Все эти просьбы, все эти лица были
только один узор приближенья плена.
Что ж, ты пришёл за мной. Так скажи мне правду:
«Ты из моей земли, из моей породы,
ты моя вещь, забытая на салфетке».
Так оно и есть, так тому и быть, я давно готова
снова убегать, снова прибегать, как бежала раньше,
от подземных рек чёрных кровяных подниматься к свету,
оставлять тебя, вспоминать тебя, прорывать осаду,
голову клонить, сети надевать, прекращать погоню.
Девушки в цвету, птицы на лету, я не ваша дева,
милые мои, вечные мои, я не ваше дело.
У меня самой рыбы на глазах, розы на обоях.
Покидая вас, становлюсь собой — голосом обоих.
*
Л.
Как взрослый, спасая от страха детей, у пропасти сводит края, не делает тайны из вечных путей простой механизм бытия. Он вылечит холод, вливая на треть смолу и берёзовый сок, завяжет глаза и оставит гореть среди некрещёных лесов. Его бесконечность на ощупь проста: вот это — весенние рвы, вот это виола витого моста, аркадии сонной травы. Простой механизм — обнимать и держать. В цветах открывается дверь. Их скромный огонь неуступчив и сжат, сиренев и розов, как зверь. А вот аурелии водных прохлад спешат наугад, напролом, ведут напрямик, говорят невпопад на солнечном и луговом. И всё это верит, растёт и поёт, и тьма многоликих времён цветёт и трепещет во имя твоё, своих не имея имён. Пусть синие лапы проворных небес бегут и бегут за тобой, и в сердце прозрачной аркады чудес сияет просвет голубой.
Жак Брель. Ne me quitte pas. Вариации, искажения
Пожалей меня, раствори, сотри эту смерть внутри, сердце из огня —
не смотри, бери, уноси волной, это было мной, забирай меня.
Оставайся здесь, разреши забыть, проиграть себя.
Я отдам, что есть и что может быть, только не тебя, только не тебя.
Только не тебя.
Там, где нет воды, там, где нет тепла, будет океан — золото и свет,
если б ты была, только бы была, только ты не там, никого там нет.
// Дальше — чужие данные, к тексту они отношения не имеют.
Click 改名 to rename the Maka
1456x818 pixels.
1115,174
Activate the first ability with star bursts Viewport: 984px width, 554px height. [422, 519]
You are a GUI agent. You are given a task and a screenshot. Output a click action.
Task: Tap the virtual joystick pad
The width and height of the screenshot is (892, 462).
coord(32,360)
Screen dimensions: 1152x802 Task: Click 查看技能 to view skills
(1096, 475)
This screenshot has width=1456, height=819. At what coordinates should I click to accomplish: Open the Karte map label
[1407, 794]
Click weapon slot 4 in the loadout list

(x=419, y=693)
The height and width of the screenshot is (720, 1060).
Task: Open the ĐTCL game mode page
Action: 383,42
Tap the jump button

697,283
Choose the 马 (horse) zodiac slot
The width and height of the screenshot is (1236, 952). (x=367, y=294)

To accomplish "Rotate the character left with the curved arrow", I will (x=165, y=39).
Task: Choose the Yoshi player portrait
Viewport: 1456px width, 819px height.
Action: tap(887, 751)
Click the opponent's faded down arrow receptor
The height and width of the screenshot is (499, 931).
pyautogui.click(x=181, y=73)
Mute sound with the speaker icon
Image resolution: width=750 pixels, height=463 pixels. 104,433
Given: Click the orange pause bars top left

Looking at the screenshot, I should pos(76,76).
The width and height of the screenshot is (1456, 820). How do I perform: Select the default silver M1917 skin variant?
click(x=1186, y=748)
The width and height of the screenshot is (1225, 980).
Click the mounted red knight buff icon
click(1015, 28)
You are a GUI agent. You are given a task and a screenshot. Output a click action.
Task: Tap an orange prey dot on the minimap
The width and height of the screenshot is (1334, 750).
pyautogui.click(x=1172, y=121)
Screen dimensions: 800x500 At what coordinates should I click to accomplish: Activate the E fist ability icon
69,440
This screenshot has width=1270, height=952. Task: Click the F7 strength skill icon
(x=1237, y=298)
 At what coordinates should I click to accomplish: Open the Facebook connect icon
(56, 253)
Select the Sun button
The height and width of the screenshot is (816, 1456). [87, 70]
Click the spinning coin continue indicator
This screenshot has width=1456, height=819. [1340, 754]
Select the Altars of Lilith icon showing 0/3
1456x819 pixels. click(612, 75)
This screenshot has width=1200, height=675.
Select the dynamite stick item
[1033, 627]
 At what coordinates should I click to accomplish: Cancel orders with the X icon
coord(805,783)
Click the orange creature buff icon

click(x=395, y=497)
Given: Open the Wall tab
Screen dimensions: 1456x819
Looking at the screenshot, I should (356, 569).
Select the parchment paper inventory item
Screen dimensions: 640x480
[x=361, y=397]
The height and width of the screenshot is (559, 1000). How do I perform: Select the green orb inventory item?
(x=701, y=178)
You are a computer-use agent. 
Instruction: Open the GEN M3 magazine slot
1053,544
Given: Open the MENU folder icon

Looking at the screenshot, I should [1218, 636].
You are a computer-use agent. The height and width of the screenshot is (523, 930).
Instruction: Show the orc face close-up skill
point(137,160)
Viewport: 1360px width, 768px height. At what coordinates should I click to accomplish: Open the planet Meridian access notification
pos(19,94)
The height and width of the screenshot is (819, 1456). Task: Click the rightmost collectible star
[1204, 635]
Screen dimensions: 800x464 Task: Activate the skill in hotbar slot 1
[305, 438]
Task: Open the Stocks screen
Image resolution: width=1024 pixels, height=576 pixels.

Море из цветов, облака китов, горы из любви, горы-миражи.
Удержи меня, рядом поживи, рядом подыши, чтобы я ожил.
Я могу дичать, я могу молчать, видеть из угла, помнить из угла,
как ты там поёшь, как ты там живёшь — как из-за стекла, как из-под стекла.
Бедные слова, глупые мои — все, которых мы и не можем знать, —
это существа, подскажи, пойми, как из полутьмы их домой позвать.
Ты уже не я, я уже не я, ночь уже не день,
развяжи меня, разреши меня, я укрылся в тень
твоего платка, твоего цветка, твоего щенка.
Не найти стыда, не осталось слов, спрятаться бы мне в тёмном уголке
и смотреть туда, где моя любовь как вечерний свет на твоей руке.
Как спасённый свет, как зелёный цвет, как простой ответ.
*
Стоя на пустоте над былыми узами,
он начинает петь, не дождавшись музыки.
Не отличает радость свою от ярости,
просто он хочет скорости в мире старости.
Сквозь пустоту бредет, задирая голову,
и, представляя себя подобным чему-то полому (голоду или коробу),
вдруг понимает — колокол.
Звук начинается верно и недоверчиво,
и человек звучит, ни за что не держится.
Стало началом, гулким одним качанием
то, что когда-то было его молчанием.
...Часть моя в шуме полдня и в зове полночи.
Я не хочу опор, не нуждаюсь в помощи.
Бьется, мычит, рычит
мое ничему не равенство
звонче и громче ярости, ярче радости.
*
Лето зимы не проще —
небу земли не хватит.
Облако в виде рощи
выросло на закате.
Вытянулось на север
в поле высоком, ясном,
белая ветвь на сером,
серая ветвь на красном.
Были и мы подростки,
солнечные наброски.
Стали и мы отбросы,
облачные обноски.
Блеску то было, треску,
так и летели блёстки.
Яркие занавески,
праздничные подмостки.
Блеску-то было, плеску,
смеху перед закатом
на языке неместном,
праязыке крылатом.
В небе с полоской сноски
гаснет альбедо лета.
Возьми меня в перекрёстки,
держи меня в них до света.
*
Дерево дрожит, по нему бежит золотой распад.
Это разгоняется, это ускоряется листопад.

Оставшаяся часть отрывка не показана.